It was sophomore year of high school when I first heard The Police. I don’t remember who it was, but someone slipped me a mixed cassette that had two Police songs from Outlandos d’Amour… Roxanne and Be My Girl – Sally.
The cassette was filled with 38 Special and Loverboy as well, but Roxanne and Be My Girl – Sally… a song about a prostitute and another about an inflatable sex doll… what was THIS?!?
That cassette launched a lifelong love of The Police. So, when I decided to trod this path of my musical life I knew I needed to include the band’s catalogue in the trip. The trouble is, other than Synchronicity, I’d never seen a Police record in a thrift store.
I previously mentioned Discogs as the tool I’m using to archive The Collection. There is also a robust marketplace feature to the site that allows users to purchase records from those willing to sell them. I decided to buy the whole Police catalog on vinyl to see how the marketplace works.
A couple of notes… First, why Discogs rather than EBay? I figured that the Discogs sellers were more genuine, selling only music media rather than the plethora of other junk sold by those on EBay.
Second, Discogs subscribes to the GoldMine Magazine standard of grading records:
so, if everyone is honest, you should get what you pay for.
Buying Outlandos d’Amour was pretty straightforward; I found a seller called Black-Gold-Records out of Coral Springs Florida listing the thing as:
Media Condition: Near Mint (NM or M-)
Sleeve Condition: Very Good Plus (VG+)
…for $6.50 (plus $6.00 shipping). I was a little leery about buying a near mint record for a mere $6.50. The standard for near mint (NM) is;
“A nearly perfect record. The record should show no obvious signs of wear. Near Mint is the highest price listed in all Goldmine price guides. Anything that exceeds this grade, in the opinion of both buyer and seller, is worth significantly more than the highest Goldmine book value.”
And the standard for VG+ (for the sleeve) is;
“An LP cover may have slight signs of wear also and may be marred by a cut-out hole, indentation or corner indicating it was taken out of print and sold at a discount. In general, if not for a couple things wrong with it, this would be Near Mint.

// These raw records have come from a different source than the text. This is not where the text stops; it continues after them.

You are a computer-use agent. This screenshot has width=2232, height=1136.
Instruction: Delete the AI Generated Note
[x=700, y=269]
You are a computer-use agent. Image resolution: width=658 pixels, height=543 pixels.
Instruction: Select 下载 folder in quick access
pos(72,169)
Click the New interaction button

All but the most mint-crazy collectors will find a Very Good Plus record highly acceptable.”
So, the thing got here via USPS. I opened it up and saw a cardboard sleeve that was deteriorated to the point of becoming pulp… not really the VG+ I was promised, however, the vinyl was indeed “A nearly perfect record”… it played well and, other than some minor surface noise, was a joy to listen to.
Be My Girl – Sally brought me right back to 10th grade, glancing side to side to be sure I didn’t get caught listening to such a “dirty” song… and realizing that those borders had been breached long ago by popular music and video.